Question: Difficulty using SPAdes - Error relating to access and specificity
0
gravatar for gfrsims
2.4 years ago by
gfrsims0
gfrsims0 wrote:

Hello,

Apologies if the post is unjustified, however I am struggling to use SPAdes assembly software.

I have 18 single reads for which I am trying to build contigs from using SPAdes.

Unfortunately I have very limited experience of coding and cmd line and am finding it very difficult.

I have successfully installed the program and test runs correctly. However have encountered errors when trying to run (see below)

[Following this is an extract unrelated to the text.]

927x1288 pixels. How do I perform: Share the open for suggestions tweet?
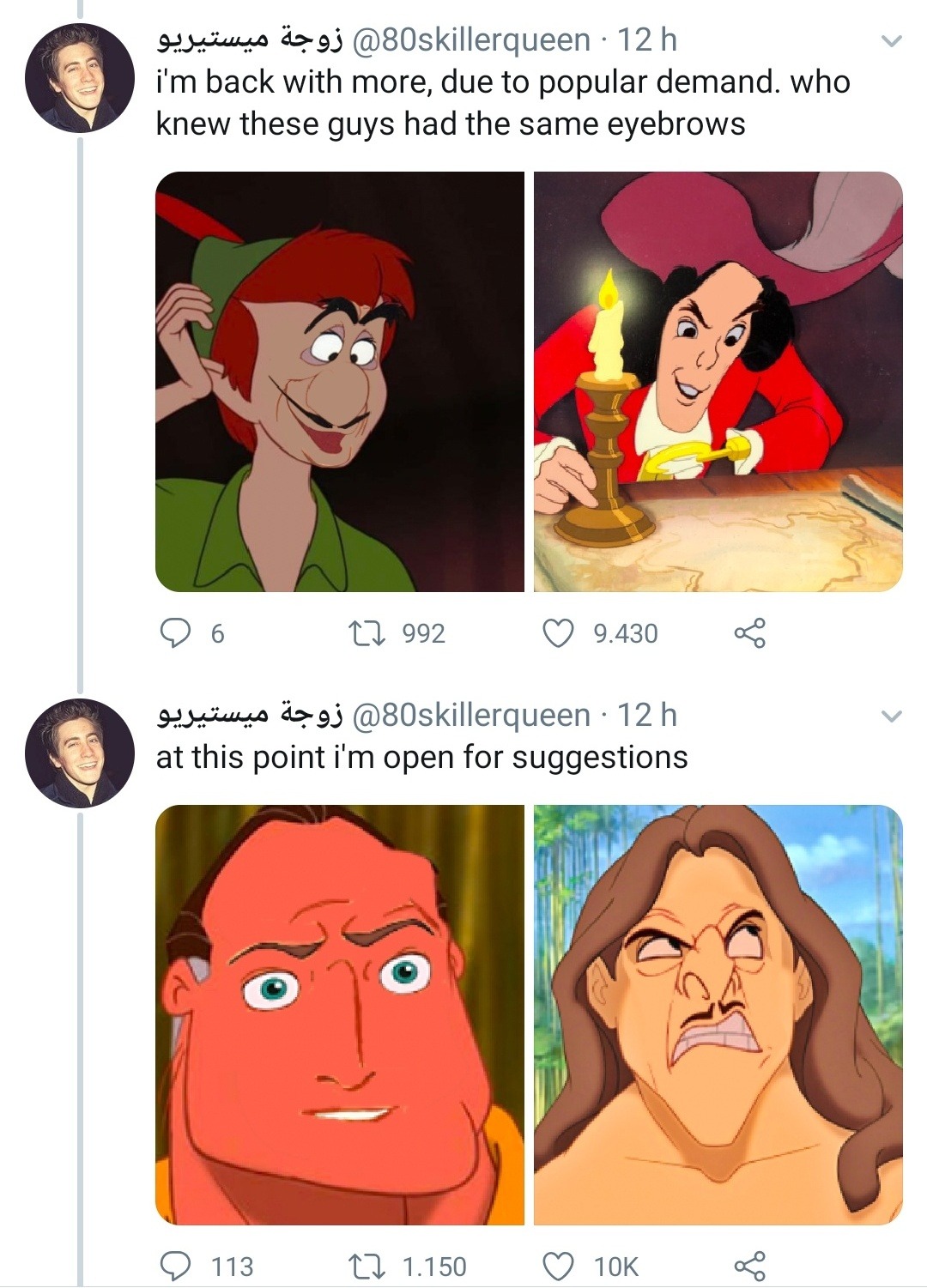[748, 1266]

''Gareths-MacBook-Pro:bin Gareth$ python spades.py --careful -o SPAdes_out -s Macintosh HD/Spades/input/input.fas

== Error == Please specify option (e.g. -1, -2, -s, etc) for the following paths: HD/Spades/input/input.fas''

Any advice would be greatly appreciated

ADD COMMENTlink modified 2.4 years ago by h.mon27k • written 2.4 years ago by gfrsims0

Read the manual carefully: http://spades.bioinf.spbau.ru/release3.10.1/manual.html#sec3.1

Example:

spades.py -k 21,33,55,77 -t 12 -m 50 --careful -o outputdir -1 read_1.fq.gz -2 read_2.fq.gz
ADD REPLYlink modified 2.4 years ago • written 2.4 years ago by shenwei3564.8k

I have 18 single reads for which I am trying to build contigs from using SPAdes.

Can you clarify what you mean by that? What format are these reads in? Using SPAdes for that small a number of reads may either be an overkill or the wrong program for the problem at hand.

ADD REPLYlink written 2.4 years ago by genomax70k

Apologies, perhaps my initial post was somewhat hasty. I will try harder to outline what I am trying to achieve.

I have been set a task where I have 18 - 20bp reads I need to assemble into a sequence. Whilst the task was envisioned to be performed cut and stick style, I have taken the opportunity to expand my knowledge and attempt via software.

Whilst I have solved the issues with my input upon closer inspection of the Manual thanks ^ Shenwei356. I am now faced with the issue that I am having difficulty in the respect that my input is in FASTA and the software appears to require FASTQ.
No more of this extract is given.